▶ TASK STATEMENT
Search the data for the string "name", and report each line where it is found.

Saved entries
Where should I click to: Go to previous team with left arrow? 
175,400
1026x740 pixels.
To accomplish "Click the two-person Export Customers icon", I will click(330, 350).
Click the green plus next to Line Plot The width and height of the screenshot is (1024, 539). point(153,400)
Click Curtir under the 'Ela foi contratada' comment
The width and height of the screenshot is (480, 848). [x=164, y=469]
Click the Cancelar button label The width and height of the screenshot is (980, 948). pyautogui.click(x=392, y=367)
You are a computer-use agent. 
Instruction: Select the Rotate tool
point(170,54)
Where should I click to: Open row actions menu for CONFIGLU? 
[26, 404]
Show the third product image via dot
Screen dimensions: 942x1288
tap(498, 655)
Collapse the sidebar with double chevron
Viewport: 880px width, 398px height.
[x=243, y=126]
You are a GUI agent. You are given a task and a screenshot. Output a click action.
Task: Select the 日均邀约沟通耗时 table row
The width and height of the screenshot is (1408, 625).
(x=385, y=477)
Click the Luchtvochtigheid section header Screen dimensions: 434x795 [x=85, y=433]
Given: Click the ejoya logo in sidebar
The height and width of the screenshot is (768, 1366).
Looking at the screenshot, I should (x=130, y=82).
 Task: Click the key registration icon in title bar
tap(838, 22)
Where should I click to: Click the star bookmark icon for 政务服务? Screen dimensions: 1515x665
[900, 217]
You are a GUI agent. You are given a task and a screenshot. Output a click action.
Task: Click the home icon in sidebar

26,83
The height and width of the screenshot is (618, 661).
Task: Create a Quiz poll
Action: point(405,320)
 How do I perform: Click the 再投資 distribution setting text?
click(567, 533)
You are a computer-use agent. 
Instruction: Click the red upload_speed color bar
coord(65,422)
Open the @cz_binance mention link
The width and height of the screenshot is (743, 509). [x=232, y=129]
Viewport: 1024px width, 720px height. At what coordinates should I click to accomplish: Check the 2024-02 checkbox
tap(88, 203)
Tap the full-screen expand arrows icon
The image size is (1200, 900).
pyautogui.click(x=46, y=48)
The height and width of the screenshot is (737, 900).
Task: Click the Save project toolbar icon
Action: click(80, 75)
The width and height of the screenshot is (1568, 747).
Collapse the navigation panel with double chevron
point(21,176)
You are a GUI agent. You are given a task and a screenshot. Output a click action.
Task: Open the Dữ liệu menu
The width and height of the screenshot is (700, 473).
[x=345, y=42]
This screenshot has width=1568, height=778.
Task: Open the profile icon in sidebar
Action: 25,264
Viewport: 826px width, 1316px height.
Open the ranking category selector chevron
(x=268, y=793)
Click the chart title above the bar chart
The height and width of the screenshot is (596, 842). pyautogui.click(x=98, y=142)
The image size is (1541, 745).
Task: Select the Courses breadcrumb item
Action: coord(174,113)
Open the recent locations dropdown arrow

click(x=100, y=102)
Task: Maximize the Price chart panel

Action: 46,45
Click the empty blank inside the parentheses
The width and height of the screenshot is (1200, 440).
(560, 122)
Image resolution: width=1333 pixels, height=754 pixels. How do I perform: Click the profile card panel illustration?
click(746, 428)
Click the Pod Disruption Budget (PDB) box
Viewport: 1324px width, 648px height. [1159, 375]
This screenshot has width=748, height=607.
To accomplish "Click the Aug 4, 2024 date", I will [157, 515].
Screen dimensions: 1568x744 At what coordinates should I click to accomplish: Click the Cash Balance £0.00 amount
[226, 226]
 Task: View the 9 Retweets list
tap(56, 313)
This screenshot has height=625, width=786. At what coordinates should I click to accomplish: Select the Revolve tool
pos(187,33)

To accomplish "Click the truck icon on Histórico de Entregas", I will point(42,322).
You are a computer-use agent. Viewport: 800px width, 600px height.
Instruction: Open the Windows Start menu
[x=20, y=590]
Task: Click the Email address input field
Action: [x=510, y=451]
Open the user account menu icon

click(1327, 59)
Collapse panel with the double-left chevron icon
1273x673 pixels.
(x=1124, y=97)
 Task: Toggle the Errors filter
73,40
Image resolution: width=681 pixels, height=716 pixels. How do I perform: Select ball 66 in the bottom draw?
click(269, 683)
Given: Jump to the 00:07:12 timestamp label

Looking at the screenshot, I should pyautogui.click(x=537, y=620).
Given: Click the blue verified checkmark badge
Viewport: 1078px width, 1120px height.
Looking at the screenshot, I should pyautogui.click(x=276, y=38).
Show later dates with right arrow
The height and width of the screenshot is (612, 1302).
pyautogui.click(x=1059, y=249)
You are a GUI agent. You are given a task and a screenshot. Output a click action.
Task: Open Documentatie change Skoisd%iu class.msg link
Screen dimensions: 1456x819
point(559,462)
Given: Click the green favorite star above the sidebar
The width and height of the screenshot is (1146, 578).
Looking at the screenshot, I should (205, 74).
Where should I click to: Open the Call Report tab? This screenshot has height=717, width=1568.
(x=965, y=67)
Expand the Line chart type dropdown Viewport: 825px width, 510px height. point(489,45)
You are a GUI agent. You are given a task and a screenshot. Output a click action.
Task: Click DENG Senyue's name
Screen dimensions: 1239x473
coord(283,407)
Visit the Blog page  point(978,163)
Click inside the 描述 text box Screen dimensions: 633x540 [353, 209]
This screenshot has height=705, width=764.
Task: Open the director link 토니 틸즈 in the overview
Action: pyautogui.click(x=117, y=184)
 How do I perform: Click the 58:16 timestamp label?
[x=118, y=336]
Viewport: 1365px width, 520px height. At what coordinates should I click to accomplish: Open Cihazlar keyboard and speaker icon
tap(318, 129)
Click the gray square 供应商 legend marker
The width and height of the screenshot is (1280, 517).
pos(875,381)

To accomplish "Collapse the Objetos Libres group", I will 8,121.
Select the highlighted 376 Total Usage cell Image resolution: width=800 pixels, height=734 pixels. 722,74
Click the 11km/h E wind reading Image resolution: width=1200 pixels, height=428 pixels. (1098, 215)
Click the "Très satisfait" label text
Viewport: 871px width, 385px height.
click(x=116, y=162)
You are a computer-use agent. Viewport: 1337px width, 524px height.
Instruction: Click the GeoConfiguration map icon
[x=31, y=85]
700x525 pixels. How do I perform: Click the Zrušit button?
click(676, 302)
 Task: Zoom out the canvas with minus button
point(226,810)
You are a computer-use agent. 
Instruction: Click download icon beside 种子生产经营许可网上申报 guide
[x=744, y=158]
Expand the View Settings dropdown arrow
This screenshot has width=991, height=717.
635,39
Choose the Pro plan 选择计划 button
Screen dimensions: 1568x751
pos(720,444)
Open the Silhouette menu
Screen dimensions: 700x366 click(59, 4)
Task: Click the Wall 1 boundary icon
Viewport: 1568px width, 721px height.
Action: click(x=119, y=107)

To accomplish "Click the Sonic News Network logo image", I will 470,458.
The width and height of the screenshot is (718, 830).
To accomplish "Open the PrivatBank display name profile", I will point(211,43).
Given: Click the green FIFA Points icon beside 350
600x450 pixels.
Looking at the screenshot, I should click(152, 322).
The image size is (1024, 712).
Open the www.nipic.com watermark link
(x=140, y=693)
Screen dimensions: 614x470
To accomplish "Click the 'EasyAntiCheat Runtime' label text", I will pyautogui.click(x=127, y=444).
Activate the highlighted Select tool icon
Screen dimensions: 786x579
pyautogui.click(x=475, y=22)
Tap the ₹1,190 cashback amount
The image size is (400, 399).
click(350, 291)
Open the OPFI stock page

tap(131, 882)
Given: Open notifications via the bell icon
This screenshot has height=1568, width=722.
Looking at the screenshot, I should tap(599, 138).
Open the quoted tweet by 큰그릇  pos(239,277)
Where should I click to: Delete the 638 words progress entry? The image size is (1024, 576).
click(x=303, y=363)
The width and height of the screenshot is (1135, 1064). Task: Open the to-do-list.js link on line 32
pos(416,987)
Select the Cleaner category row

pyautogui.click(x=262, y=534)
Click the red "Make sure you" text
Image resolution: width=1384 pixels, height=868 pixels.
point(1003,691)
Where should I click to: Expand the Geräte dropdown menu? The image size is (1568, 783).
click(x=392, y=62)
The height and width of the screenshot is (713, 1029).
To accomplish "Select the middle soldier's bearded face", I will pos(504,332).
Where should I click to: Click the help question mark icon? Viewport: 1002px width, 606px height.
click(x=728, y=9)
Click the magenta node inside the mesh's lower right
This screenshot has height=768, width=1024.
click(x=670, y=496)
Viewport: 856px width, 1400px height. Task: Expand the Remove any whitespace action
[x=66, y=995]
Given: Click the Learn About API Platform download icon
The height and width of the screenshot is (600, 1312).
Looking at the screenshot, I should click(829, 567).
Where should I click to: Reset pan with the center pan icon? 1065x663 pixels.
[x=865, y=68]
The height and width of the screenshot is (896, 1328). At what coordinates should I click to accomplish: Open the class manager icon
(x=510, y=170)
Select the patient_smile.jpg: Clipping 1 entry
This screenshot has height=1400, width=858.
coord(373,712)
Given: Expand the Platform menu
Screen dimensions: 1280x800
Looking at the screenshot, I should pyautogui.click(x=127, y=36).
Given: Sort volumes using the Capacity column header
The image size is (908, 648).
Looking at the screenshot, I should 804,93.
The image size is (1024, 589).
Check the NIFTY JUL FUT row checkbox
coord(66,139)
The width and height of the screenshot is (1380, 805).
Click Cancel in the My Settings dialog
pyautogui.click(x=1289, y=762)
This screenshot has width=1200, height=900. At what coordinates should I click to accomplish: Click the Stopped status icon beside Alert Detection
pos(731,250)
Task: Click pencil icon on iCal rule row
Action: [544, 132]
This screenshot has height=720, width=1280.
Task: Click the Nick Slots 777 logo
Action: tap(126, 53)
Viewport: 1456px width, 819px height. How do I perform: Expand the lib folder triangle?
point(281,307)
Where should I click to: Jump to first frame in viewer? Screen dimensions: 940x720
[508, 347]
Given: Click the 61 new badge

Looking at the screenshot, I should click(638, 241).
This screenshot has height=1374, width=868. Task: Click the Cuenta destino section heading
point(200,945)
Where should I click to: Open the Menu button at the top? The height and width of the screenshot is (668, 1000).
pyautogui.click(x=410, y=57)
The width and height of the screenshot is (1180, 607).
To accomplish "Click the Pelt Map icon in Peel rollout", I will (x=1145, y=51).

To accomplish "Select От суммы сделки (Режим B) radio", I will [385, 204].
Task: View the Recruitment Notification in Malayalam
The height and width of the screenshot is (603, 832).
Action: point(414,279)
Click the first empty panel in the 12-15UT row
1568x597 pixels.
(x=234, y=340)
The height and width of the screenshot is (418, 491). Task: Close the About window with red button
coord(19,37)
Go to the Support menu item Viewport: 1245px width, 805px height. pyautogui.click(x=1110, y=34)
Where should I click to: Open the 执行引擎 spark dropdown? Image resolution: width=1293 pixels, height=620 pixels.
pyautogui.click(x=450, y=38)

▶ COMPLETED EXERCISE
Task: Click DENG Senyue's name
To accomplish "Open the PrivatBank display name profile", I will point(211,43).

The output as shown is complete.